Ich will nach wie vor nach Rom,
begann er,
aber was hältst du davon, mich zu begleiten – als meine Ehefrau?
    Ehefrau
. Das Wort ließ mich erstarren. Ich hatte bisher weder seine Mutter noch irgendjemand anderen aus seiner Familie kennengelernt. Er war noch nicht einmal in St. Louis gewesen und hatte sich im Empfangszimmer Fonnies missbilligenden Blicken ausgesetzt. Aber vielleicht meinte er es dennoch ernst. Diese Art von Heiratsantrag passte zu ihm, aus dem Stegreif, direkt nach einem Scherz übers Boxen. Später an diesem Morgen schrieb ich zurück:
Wenn du bereit für diesen großen Sprung bist, bin ich dabei.
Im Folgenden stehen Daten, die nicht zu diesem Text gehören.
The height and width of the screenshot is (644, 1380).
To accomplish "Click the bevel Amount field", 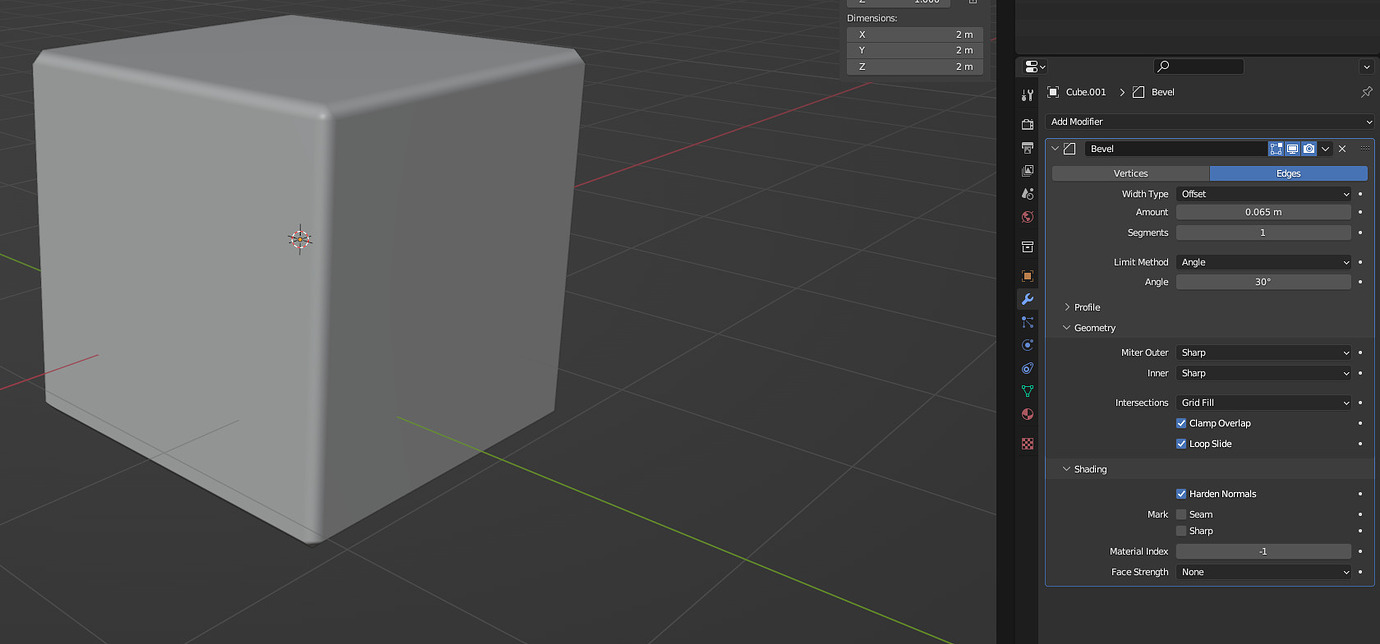I will (x=1263, y=212).
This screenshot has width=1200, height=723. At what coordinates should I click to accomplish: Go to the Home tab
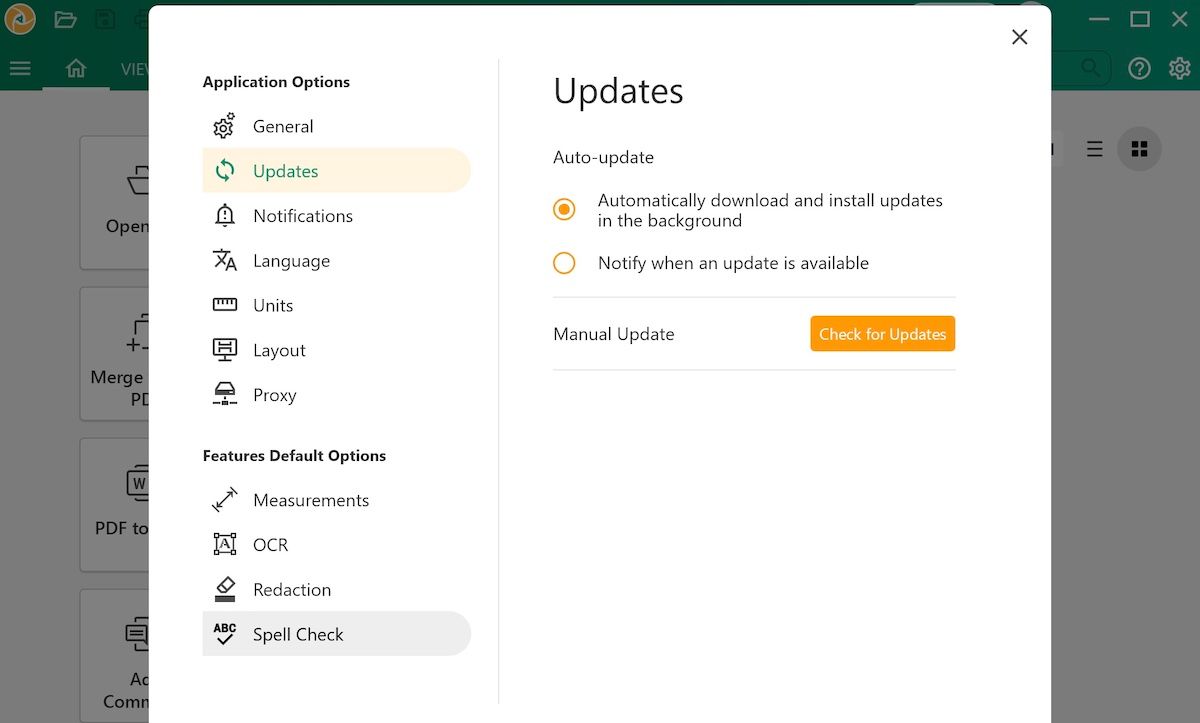(x=76, y=69)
    Rom. Gemeinsam. Der Gedanke war merkwürdig. Wenn ich über eine Ehe mit Ernest phantasiert hatte, lebten wir stets in St. Louis oder Chicago, an einem Ort wie dem Domizil,immer voller Spaß und guter Gespräche. Die Vorstellung, mit Ernest in Italien zu leben, war aufregend und beängstigend und geradezu revolutionär. Mit siebzehn hatte ich mit meiner Mutter und meinen beiden Schwestern Florenz und Rom bereist. Das Ganze verlief ziemlich elend, und ich erinnerte mich an kaum etwas Schönes, nur an Hitze und Ohnmachtsanfälle und Stechmücken. Mit Ernest nach Rom zu fahren würde selbstverständlich etwas ganz anderes sein.